───── SOURCE EXTRACT ─────

The English Church of England clergyman and social reformer Charles Kingston (1819-1875) was one of the group who launched in 1848 The Christian Socialist movement in England, which was designed to commit the church to a program of social reform.


Kingsley once commented in his Letter to the Chartist's, "We have used the Bible as if it was a constable's handbook, an opium dose for keeping beasts of burden patient while they are being overloaded".

Kingsley was sympathetic to the idea of evolution and was one of the first to welcome his friend Charles Darwin's book On the Origin of Species.

Charles Kingsley's children's story, The Water-Babies, was written in 1862–63 as a serial for Macmillan's Magazine, and first published in its entirety in 1863.. Its hero, a little chimney sweep, is changed by the fairies into a water-baby and learns about the habits of the water creatures. The novel was published as a protest against child chimney sweeps and public indignation mounted.

───── DATA FOR REVIEW ─────

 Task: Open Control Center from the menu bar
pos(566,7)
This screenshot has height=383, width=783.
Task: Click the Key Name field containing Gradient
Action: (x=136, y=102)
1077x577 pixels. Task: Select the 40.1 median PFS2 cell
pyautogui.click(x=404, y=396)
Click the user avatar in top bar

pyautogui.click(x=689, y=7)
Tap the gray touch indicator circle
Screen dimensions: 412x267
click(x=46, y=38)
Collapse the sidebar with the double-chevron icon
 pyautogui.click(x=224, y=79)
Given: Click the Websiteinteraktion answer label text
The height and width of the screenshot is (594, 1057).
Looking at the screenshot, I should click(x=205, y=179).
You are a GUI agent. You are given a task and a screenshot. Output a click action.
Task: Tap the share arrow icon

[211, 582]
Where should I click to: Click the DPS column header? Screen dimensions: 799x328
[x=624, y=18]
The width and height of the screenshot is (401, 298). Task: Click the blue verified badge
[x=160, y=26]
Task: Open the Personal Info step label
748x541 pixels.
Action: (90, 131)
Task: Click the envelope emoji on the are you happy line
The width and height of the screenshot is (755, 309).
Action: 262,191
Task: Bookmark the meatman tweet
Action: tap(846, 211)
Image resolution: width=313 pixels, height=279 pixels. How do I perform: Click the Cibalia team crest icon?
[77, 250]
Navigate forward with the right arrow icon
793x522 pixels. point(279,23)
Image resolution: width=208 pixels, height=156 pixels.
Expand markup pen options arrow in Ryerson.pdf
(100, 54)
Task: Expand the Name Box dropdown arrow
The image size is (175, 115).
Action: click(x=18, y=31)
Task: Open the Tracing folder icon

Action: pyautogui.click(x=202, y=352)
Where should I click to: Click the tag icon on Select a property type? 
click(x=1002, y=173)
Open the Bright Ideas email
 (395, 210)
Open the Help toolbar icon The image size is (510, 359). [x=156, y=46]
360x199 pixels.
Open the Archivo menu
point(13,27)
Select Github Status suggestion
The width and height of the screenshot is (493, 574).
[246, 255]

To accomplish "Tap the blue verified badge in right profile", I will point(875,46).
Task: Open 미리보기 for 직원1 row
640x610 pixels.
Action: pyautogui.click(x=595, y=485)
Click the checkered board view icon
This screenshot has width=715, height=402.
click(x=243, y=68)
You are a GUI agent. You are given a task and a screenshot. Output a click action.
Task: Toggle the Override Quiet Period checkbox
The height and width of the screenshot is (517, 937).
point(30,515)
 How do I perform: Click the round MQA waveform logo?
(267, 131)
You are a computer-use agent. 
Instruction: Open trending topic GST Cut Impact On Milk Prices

─────

TASK INSTRUCTIONS
**1)** In the Kingsley passage, what reason is given for publishing The Water-Babies? Answer in one to three sentences.
**2)** Write what comes next in the passage on Charles Kingsley, starting after its final sentence.

TASK RESPONSES
**1)** The Water-Babies was published as a protest against the use of children as chimney sweeps.

**2)**
1885 cover of The Water-Babies: A Fairy Tale for a Land-Baby 

For twelve years after the publication of Water-Babies, the British politician Lord Shaftesbury campaigned vigorously for the banning of employing young boys who climb into and clean chimneys and at last an Act in 1875 was passed that outlawed the practice.

Charles Kingsley died on January 23, 1875 (aged 55) in Eversley, Hampshire. He was buried in St Mary's Churchyard in Eversley.